───── SUPPLIED MATERIAL ─────
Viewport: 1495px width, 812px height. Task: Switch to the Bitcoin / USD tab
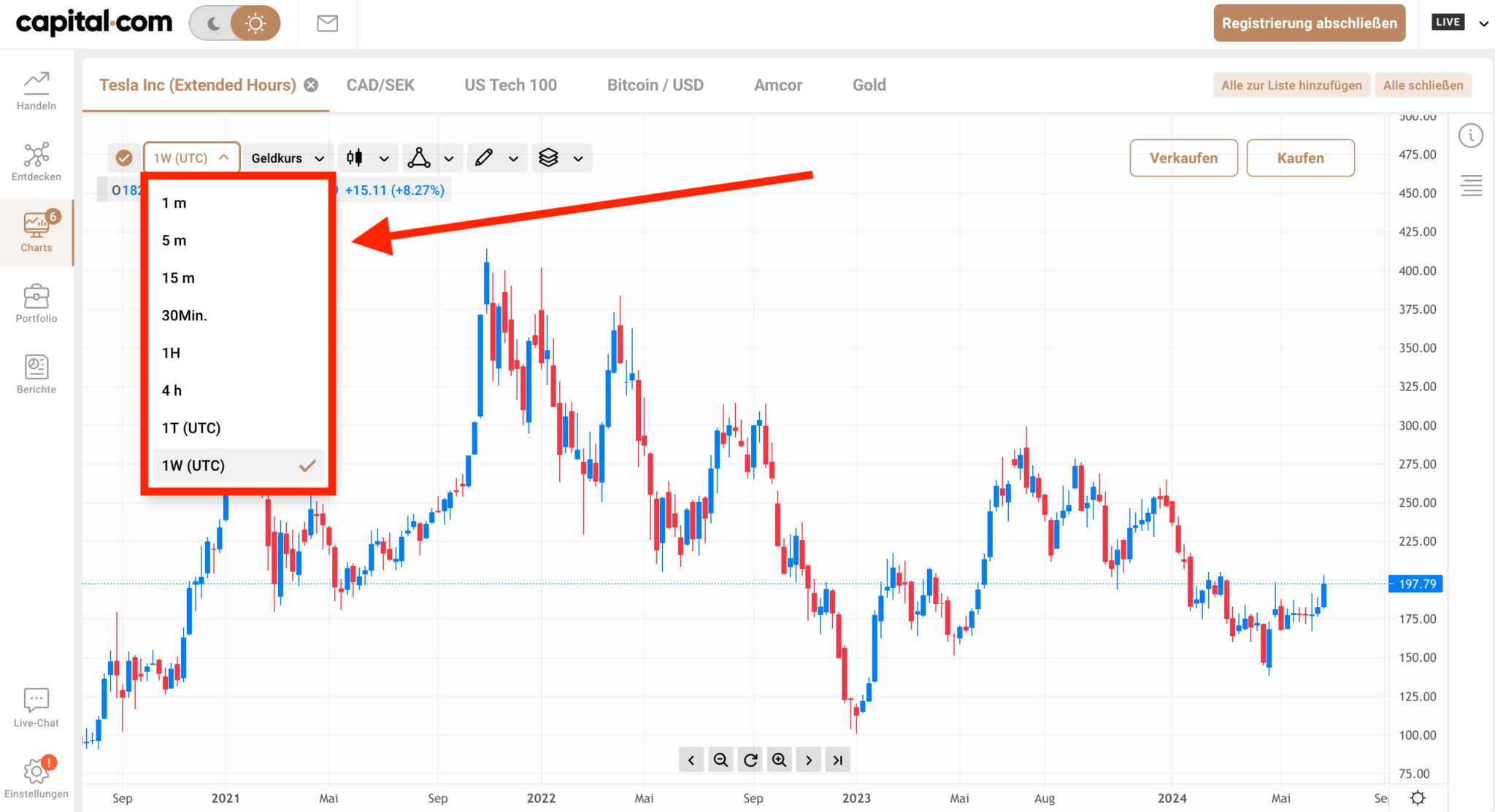pos(655,85)
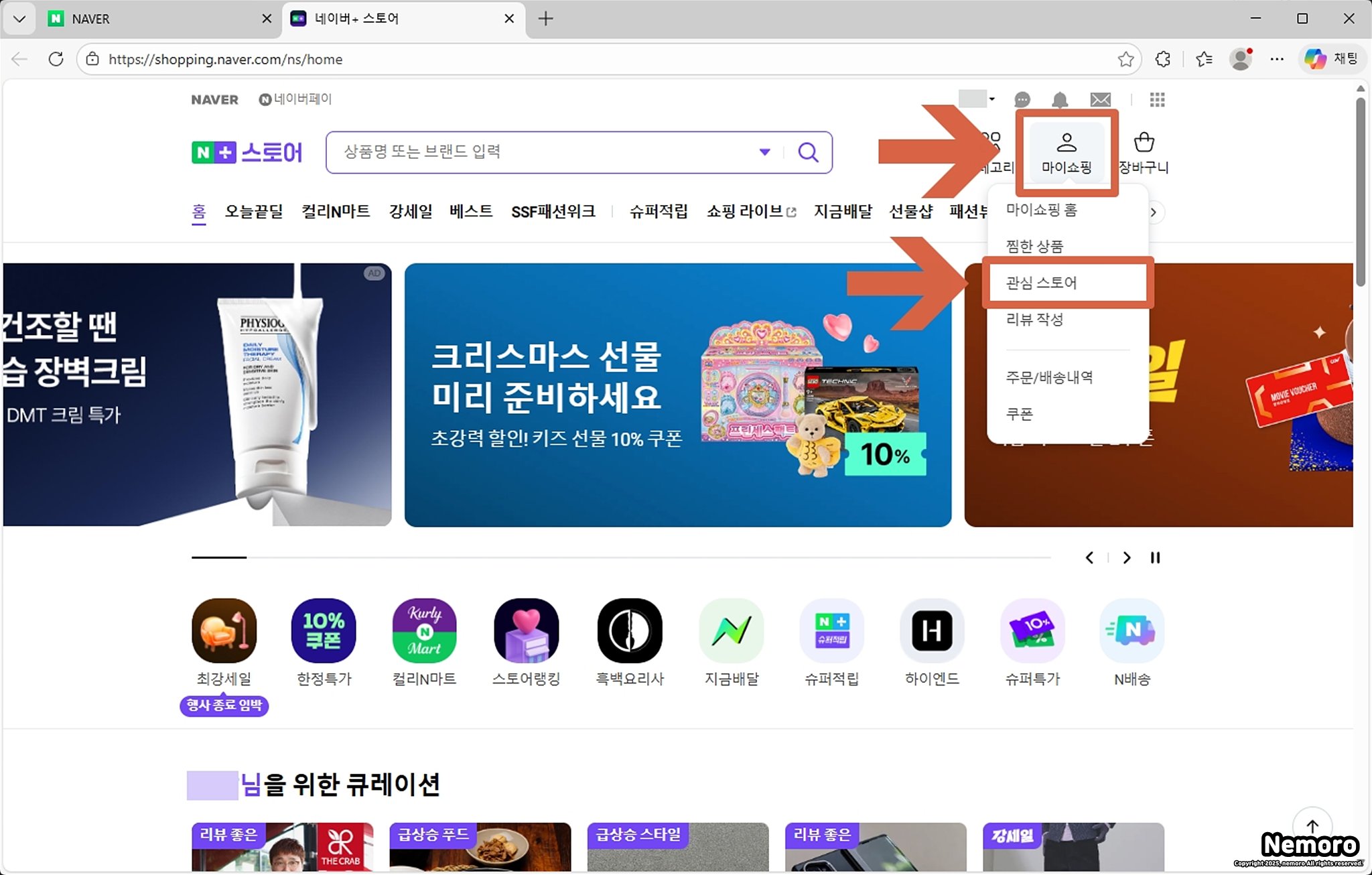
Task: Select 관심 스토어 from the menu
Action: coord(1042,283)
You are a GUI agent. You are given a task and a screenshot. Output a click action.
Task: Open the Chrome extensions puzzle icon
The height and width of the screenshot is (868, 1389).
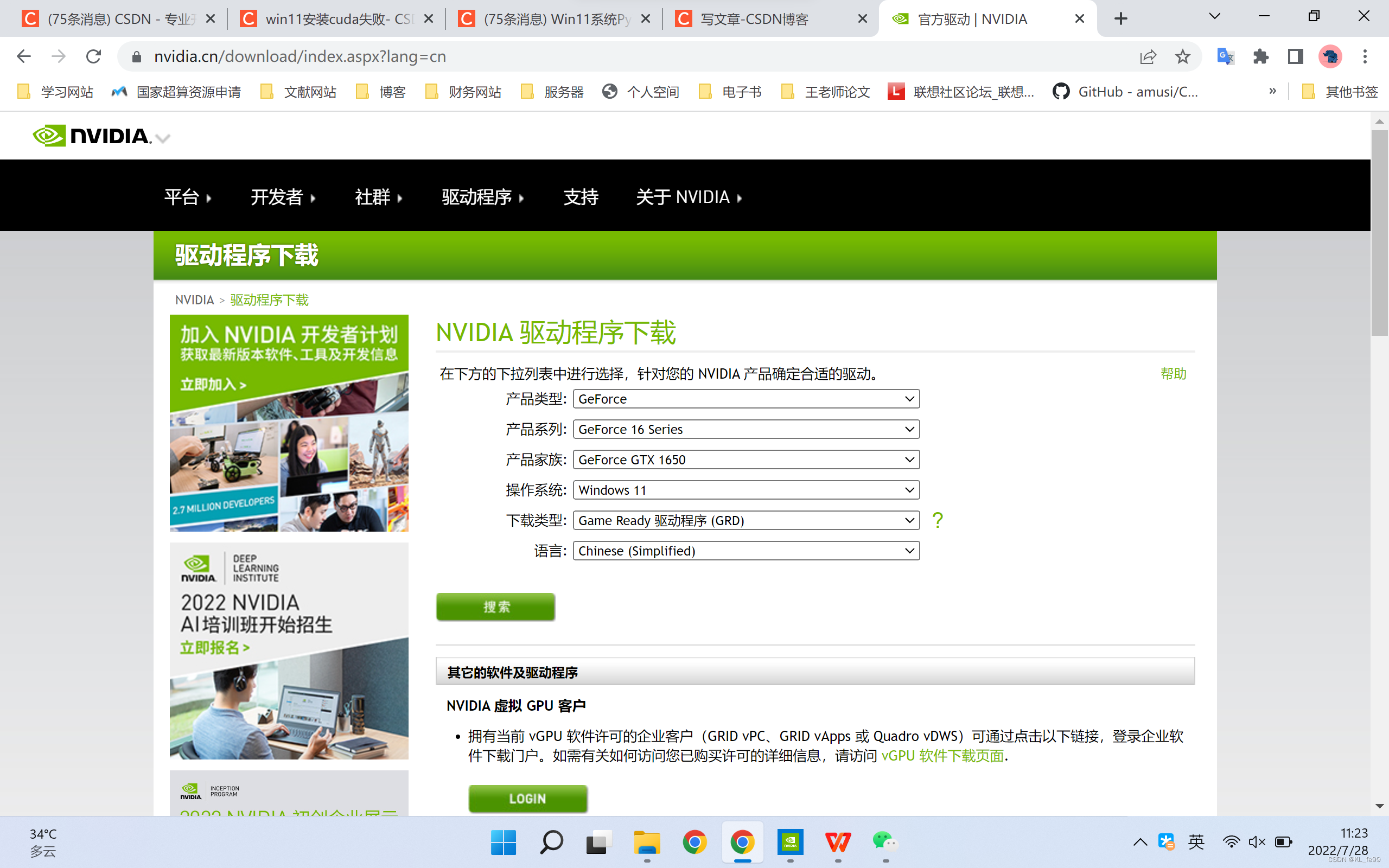[x=1260, y=56]
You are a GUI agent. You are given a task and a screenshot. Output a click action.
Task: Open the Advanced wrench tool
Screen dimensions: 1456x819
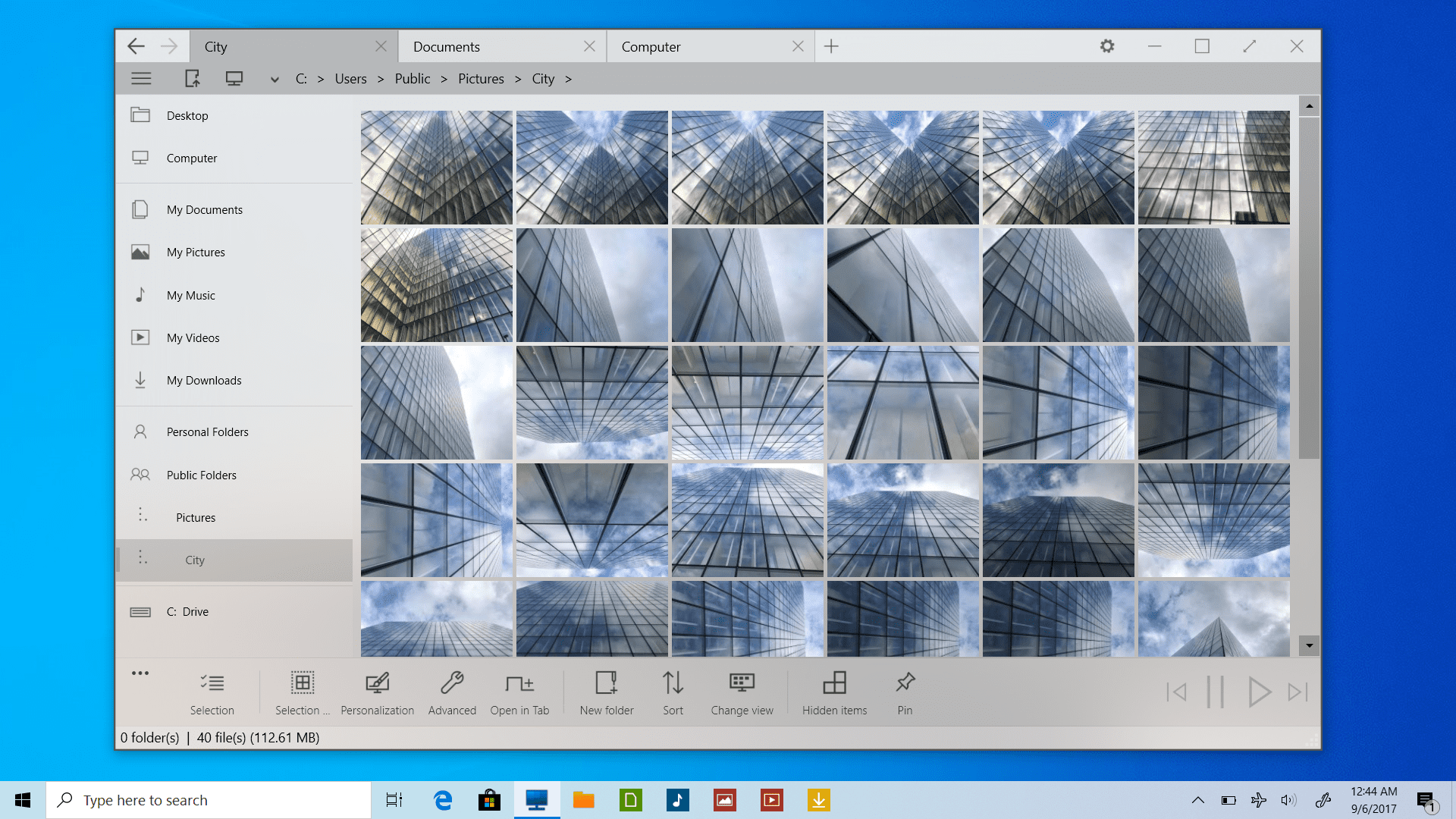(x=452, y=692)
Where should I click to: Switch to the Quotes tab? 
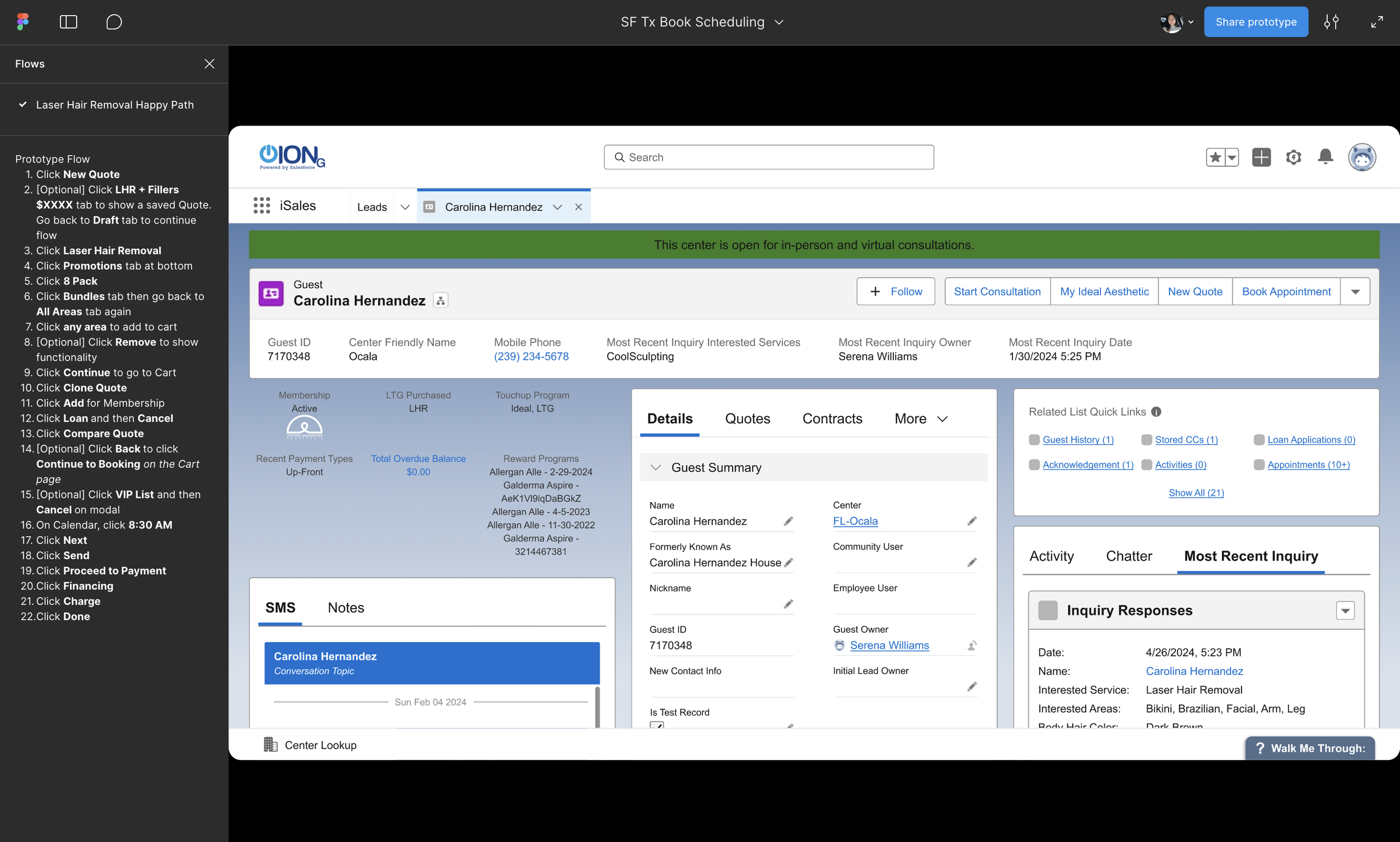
─────
ACTIVITY. Leaving the pictures aside, copy exactly and only the lines from the one holding "The height and" through the final line of the data, both ends kept.

EXPECTED OUTPUT.
The height and width of the screenshot is (868, 1389).
[x=1260, y=56]
You are a GUI agent. You are given a task and a screenshot. Output a click action.
Task: Open the Advanced wrench tool
Screen dimensions: 1456x819
(x=452, y=692)
Where should I click to: Switch to the Quotes tab? 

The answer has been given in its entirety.